China To Curb ‘Fake’ Overseas Merger & Acquisition Deals
China is looking to clampdown on fake international merger and acquisition deals that are being used by local companies to move assets outside the country. China has previously implemented a number of capital controls to stem the flow of capital out of the country.
Officials from the country’s forex regulator State Administration of Foreign Exchange (SAFE) have asserted that the government would be taking measures to tackle fake mergers on high priority. In a statement, Guo Song, an official with the SAFE said,
In the past year we found some Chinese firms and individuals moving assets overseas via outbound investment, this is certainly a key area of concern for us.

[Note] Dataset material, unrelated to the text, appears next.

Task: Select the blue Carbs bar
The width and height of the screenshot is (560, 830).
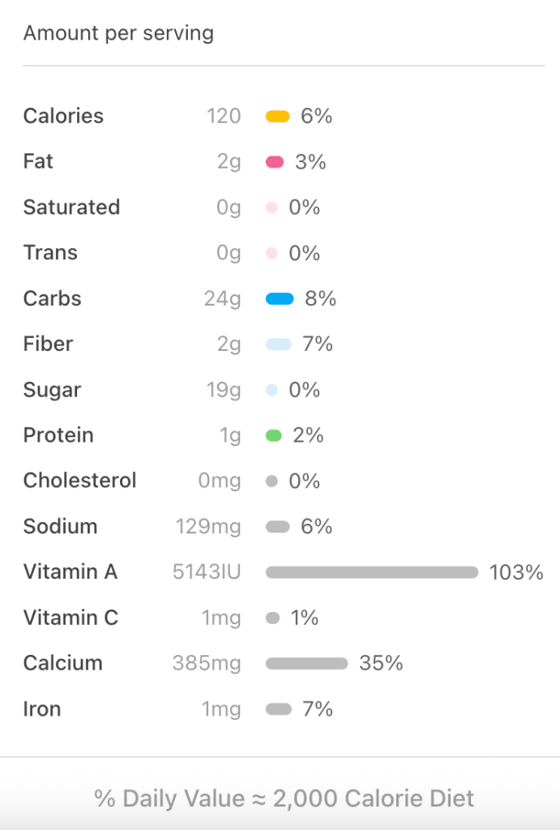Action: tap(280, 299)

Addressing a press conference, Guo said that the government will support genuine cases of acquisition deals by Chinese companies, though there are fears that increasing outbound investments are hurting capital flows. SAFE official Xu Weigang stated in the same press event that China will take all necessary action to curb illegal activities and keep the forex market stable.
SAFE official Du Peng has however observed that so far no major capital outflow has occurred through fake trade deals. Du Peng stated any discrepancy between forex data and custom data cannot be taken as proof that fake deals are happening.
China’s administration has taken steps to encourage local companies to invest overseas under the One Belt, One Road program but the unexpected strong growth in outward-bound investments has triggered concern even as the China battles fears of capital flight in wake of a slowing economy.
According to data released by the government, in 2015 outbound direct investment (ODI) climbed by 18.3 percent to $145.67 billion, which was a new record. It was lesser than the foreign direct investment into the country in the same time period which was at $135.6 billion.
Despite this, SAFE spokeswoman Wang Chunying has clarified that pressure on international capital outflows is reducing. The comments from SAFE officials come in the wake of former U.S. Treasury official Brad Setser speculating that a rise in spending by Chinese tourists could possibly be seen as an attempt to shift assets out of China.
Setser said that the increasing gap between the actual number of Chinese visitors going abroad and total spending by these tourists could indicate that they are moving their capital to foreign markets through purchase of houses, opening deposit accounts or buying life insurance policies.